PartiesUNITED STATES of America, Plaintiff–Appellee, v. Jeff Boyd LEVENDERIS, Defendant–Appellant.
CourtUnited States Courts of Appeals. United States Court of Appeals (6th Circuit)

ARGUED:Amy R. Mohan, Sherrard & Roe, PLC, Nashville, Tennessee, for Appellant. Aditya Bamzai, United States Department of Justice, Washington, D.C., for Appellee. ON BRIEF:Amy R. Mohan, Ryan T. Holt, Sherrard & Roe, PLC, Nashville, Tennessee, for Appellant.
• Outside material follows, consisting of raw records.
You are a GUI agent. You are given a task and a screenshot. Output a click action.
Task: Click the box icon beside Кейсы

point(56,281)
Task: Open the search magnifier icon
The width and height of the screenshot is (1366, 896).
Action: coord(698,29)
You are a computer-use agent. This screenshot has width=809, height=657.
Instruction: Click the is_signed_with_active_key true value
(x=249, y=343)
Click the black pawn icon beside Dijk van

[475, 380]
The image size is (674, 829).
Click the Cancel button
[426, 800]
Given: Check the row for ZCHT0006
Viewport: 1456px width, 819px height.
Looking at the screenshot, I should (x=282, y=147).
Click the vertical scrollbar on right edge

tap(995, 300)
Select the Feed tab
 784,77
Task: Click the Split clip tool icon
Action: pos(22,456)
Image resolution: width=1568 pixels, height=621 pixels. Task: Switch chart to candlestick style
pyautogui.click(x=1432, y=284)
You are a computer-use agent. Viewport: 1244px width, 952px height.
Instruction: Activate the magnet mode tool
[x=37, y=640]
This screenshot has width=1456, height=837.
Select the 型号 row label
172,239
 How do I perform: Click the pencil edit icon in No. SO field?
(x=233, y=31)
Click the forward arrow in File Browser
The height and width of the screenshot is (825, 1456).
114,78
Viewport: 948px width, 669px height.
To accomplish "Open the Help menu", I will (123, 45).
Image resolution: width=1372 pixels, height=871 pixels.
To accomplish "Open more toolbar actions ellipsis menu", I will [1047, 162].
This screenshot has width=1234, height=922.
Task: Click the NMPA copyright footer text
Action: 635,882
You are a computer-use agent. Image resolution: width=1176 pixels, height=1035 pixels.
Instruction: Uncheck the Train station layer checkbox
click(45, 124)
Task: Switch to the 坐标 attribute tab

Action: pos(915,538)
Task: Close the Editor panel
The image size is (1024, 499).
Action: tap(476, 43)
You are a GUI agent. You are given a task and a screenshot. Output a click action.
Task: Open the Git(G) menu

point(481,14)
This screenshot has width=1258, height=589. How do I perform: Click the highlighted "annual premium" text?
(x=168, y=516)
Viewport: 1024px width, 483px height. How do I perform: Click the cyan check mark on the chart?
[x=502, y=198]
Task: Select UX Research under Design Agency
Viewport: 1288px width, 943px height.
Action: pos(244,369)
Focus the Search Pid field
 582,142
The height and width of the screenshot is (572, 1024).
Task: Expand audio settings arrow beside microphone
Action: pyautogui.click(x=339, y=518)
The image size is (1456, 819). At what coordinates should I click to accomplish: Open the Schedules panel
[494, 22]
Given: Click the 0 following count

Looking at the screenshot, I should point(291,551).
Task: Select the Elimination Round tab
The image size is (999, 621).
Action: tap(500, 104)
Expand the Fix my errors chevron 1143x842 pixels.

Aditya Bamzai, United States Department of Justice, Washington, D.C., Matthew W. Shepherd, United States Attorney's Office, Cleveland, OH, for Appellee.

OPINION

GRIFFIN, Circuit Judge.

Fifteen years ago, defendant Jeff Levenderis produced ricin in his kitchen and stored it in his freezer. Levenderis intended to use the ricin for various purposes, including an elaborate suicide plot in which he would light his house on fire and hang bottles of ricin in the doorway to prevent firefighters from entering his home. The federal government prosecuted Levenderis for possessing a biological toxin for use as a weapon in violation of 18 U.S.C. § 175(a). On appeal, Levenderis argues that, in light of the Supreme Court's recent decision in Bond v. United States,––– U.S. ––––, 134 S.Ct. 2077, 189 L.Ed.2d 1 (2014), the federal prohibition on biological weapons does not apply to his allegedly “purely local” conduct. We disagree and affirm.

I.

Sometime around 2000 when he was approximately 44 years old, Jeff Levenderis obtained a handful of castor beans. Using a “recipe” he found on the Internet, he ground the beans into a fine powder, which he further distilled in an acetone solution. The end result was a “high-grade” form of ricin: a deadly toxin capable of killing every cell it comes in contact with. Levenderis divided the finished product into three pill bottles, which he stored in a coffee can in his freezer. The coffee can remained in defendant's freezer until an FBI HAZMAT team removed it in January 2011.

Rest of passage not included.